Challenge:
Write a continuation of the passage below about the MEP vote on the anti-homophobia amendment, picking up after its final line.

The European Parliament “reiterates its request that the Commission produce a comprehensive roadmap against homophobia, transphobia and discrimination on grounds of sexual orientation and gender identity, also addressing human rights violations

Spotted anything contentious?

Apparently the 266 MEPs who voted against this amendment to the EU’s human rights report did. This included many UK Conservative, UKIP and BNP MEPs.

Richard Howitt MEP

As a result, the Labour MEP who tabled the amendment, Richard Howitt, commented, “Whatever Cameron claims, Tory views on LGBT issues are neanderthal and we saw that in yesterday’s vote”.

Daniel Hannan, one of the Tory MEPs who voted against the amendment however had another view. He succinctly responded to Howitt’s comments saying, “sexual orientation is none of the EU’s bloody business”.

I have strong reason to believe that some MEPs, such as the inglorious Roger Helmer, who voted against this amendment could be described as homophobic, or at best, ignorant.

Hannan however who represents a slightly more complex consideration which is worth quickly looking at.

Hannan (in his own words) was “virtually the only Conservative, not just to back the scrapping of Section 28 in 2000, but to oppose its introduction in 1988. I supported the equalisation of the age of consent in 1994. I backed civil unions in 2004, and am quite relaxed about upgrading them to marriages”.

A gay rights campaigner? Not quite.

Recorded information:
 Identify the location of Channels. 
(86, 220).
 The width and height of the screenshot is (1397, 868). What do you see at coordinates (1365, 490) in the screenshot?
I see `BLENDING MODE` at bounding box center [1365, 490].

Response:
At best you could describe Hannan as indifferent towards issues of sexuality. Hannan in the past has said, “On balance, I suppose I mildly favour the idea [of gay marriage]”. Not excactly a Peter Tatchell.

So why did Hannan vote against this amendment?

He responded to Howitt commenting, “sexual orientation is none of the EU’s bloody business…[I] can be in favour of gay equality while none the less believing that moral questions ought to be decided by each nation through its own democratic mechanisms and procedures”.

Daniel Hannan MEP

The conclusion here is telling. I don’t believe he voted down this motion because he is a homophobe, but simply because he has an alarming placement of priorities.

Hannan believes these sorts of ‘moral issues’ “ought to be decided by each nation”. I disagree with this statement but that’s fine. The problem comes when he decides to vote against an amendment aimed at (among other things) offering protection to LGBT asylum seekers, a life and death issue for many, because of this belief about doing things at a nation state level.

The EU might not be perfect Mr Hannan but you have an obligation as an MEP to use it the best you can. On this occasion you have put politics above people’s safety. That is not OK.

It is important however to not lose sight of the 265 other MEPs (including Mr Farage, Griffin amongst others) who voted against this motion. I cannot, for all that I have tried, find one good reason why any MEP opposed this amendment.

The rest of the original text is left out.